Atolypenes, Tricyclic Bacterial Sesterterpenes Discovered Using a Multiplexed In Vitro Cas9-TAR Gene Cluster Refactoring Approach

Abstract

Most natural product biosynthetic gene clusters identified in bacterial genomic and metagenomic sequencing efforts are silent under laboratory growth conditions. Here, we describe a scalable biosynthetic gene cluster activation method wherein the gene clusters are disassembled at interoperonic regions in vitro using CRISPR/Cas9 and then reassembled with PCR-amplified, short DNAs, carrying synthetic promoters, using transformation assisted recombination (TAR) in yeast. This simple, cost-effective, and scalable method allows for the simultaneous generation of combinatorial libraries of refactored gene clusters, eliminating the need to understand the transcriptional hierarchy of the silent genes. In two test cases, this in vitro disassembly-TAR reassembly method was used to create collections of promoter-replaced gene clusters that were tested in parallel to identify versions that enabled secondary metabolite production. Activation of the atolypene ( ato) gene cluster led to the characterization of two unprecedented bacterial cyclic sesterterpenes, atolypene A (1) and B (2), which are moderately cytotoxic to human cancer cell lines.
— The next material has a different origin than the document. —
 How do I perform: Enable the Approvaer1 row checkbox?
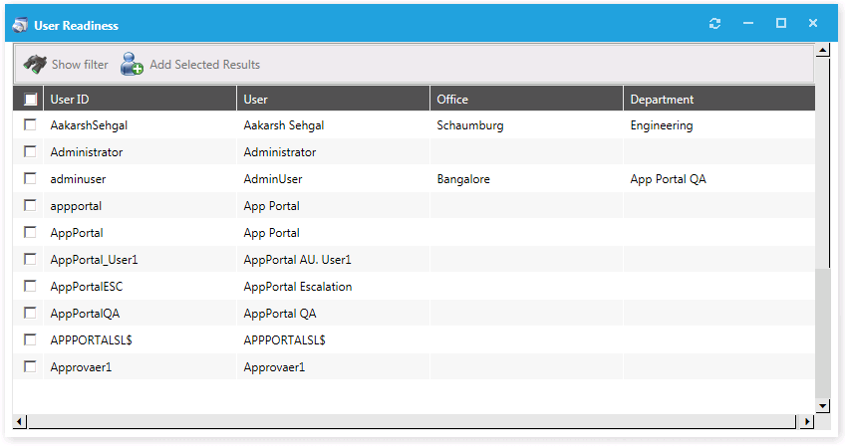click(x=31, y=366)
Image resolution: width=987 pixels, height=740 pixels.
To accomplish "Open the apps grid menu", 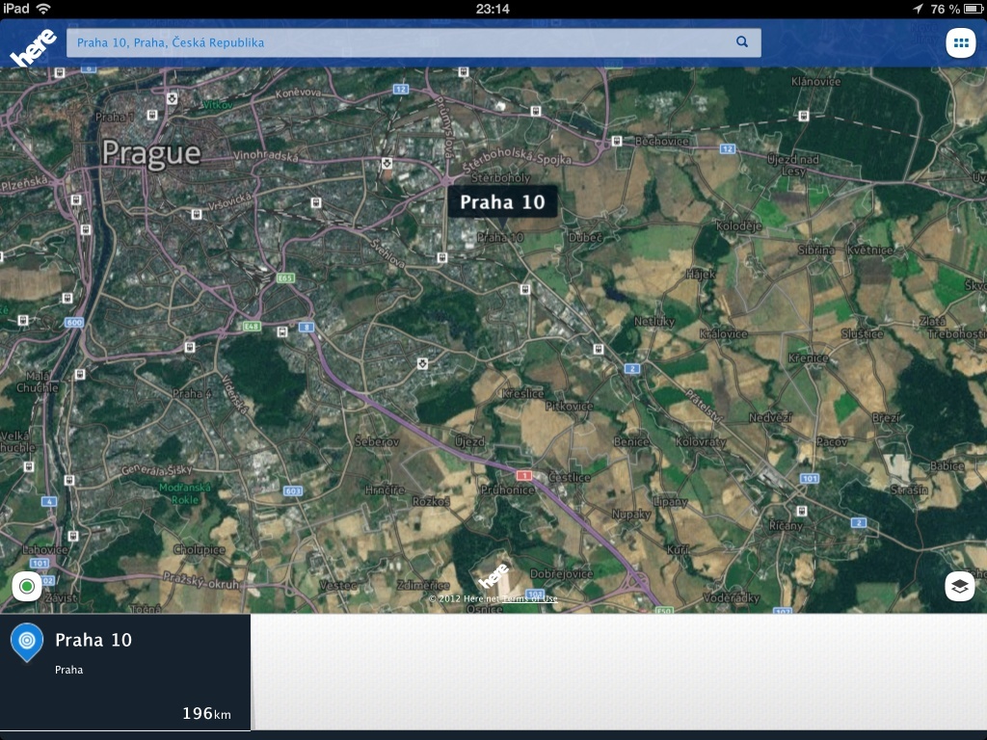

This streamlined in vitro disassembly- in vivo reassembly method offers a simplified approach for silent gene cluster refactoring that should facilitate the discovery of natural products from silent gene clusters cloned from either metagenomes or cultured bacteria.

Keywords: genome mining; metagenomics; natural products; promoter engineering; sesterterpene.

Figure 1.

Schematic procedure for miCASTAR method including gene cluster disassembly using in vitro Cas9 digestion and reassembly using yeast-mediated TAR to generate a library of differentially refactored gene clusters for use in heterologous expression experiments. The triangles indicate promoter insertion events. Different colored triangles are indicative of different promoter cassettes.

Figure 2.

miCASTAR development. A) Experimental design for assessing the efficiency of using different numbers of prototrophic markers to select for the simultaneous insertion of 2, 4, 6 or 8 promoter cassettes into the tam gene cluster. White boxes indicate marker free bi-directional promoter cassettes. Open arrows indicate bi-directional promoter cassettes with prototrophic markers. B) Efficiency of selecting of the multiplexed, TAR-based insertion of promoter cassettes using between zero and four auxotrophic selections. C) The tam gene cluster was digested at between 1 to 8 interoperonic regions (shown by arrows) using 8 different tam gene cluster specific sgRNAs and Cas9. Fragmented pTARa:tam was visualized by agarose gel electrophoresis. The numbers in the gel indicate the number of interoperonic regions that was targeted in each reaction. Specific cut site patterns are shown E. D) Efficiency of selecting for the correctly refactored construct when single marker miCASTAR was conducted on pTARa:tam using different numbers of promoter (P) cassettes. E) HPLC profiles of ethyl acetate extracts derived from cultures of S. albus transformed with native and refactored tam gene clusters. The production of tetarimycin A is seen upon introduction of four or more promoters. F) The efficiency of using single-marker miCASTAR to correctly engineer BACs of different sizes is shown. BACs used in this study contain either uncharacterized type I polyketide or nonribosomal biosynthetic gene clusters cloned from a soil metagenome.

Figure 3.

Systematic refactoring the silent atolypene gene cluster using miCASTAR. A) Comparison between the brasilicardin A (bra) and ato gene clusters, and TAR assembly of the ato gene cluster. AtoG through atoL were ultimately determined not to be part the ato gene cluster. B) miCASTAR to generate 15 different combinations of promoter refactored constructs. C) Total positive ion chromatogram resulting from UPLC-MS analysis of extracts from S. albus hosting different refactored gene clusters, native gene cluster, and pTARa-Lys empty vector. D) Structures of atolypenes A and B isolated from strains hosting refactored ato gene clusters. This figure shows the relative stereochemistry throughout the tricyclic ring system, and the absolute configures of the amino acid. E) IC₅₀ data for atolypenes A and B against human cell lines. IC₅₀ values were also determined for melittin versus HEK293 (3.71 μM), HeLa (0.91 μM), and A549 (0.39 μM) as positive controls.

Figure 4.

Atolypene A biosynthesis and structure. A) Proposed atolypene A biosynthetic pathway with the table of proposed biosynthetic gene function. B) Geranyl-geranyl pyrophosphate origin brasilicardin A. C) Known tri- and tetra- cyclic sesterterpenes with methyl migration patterns similar to that seen in the atolypenes.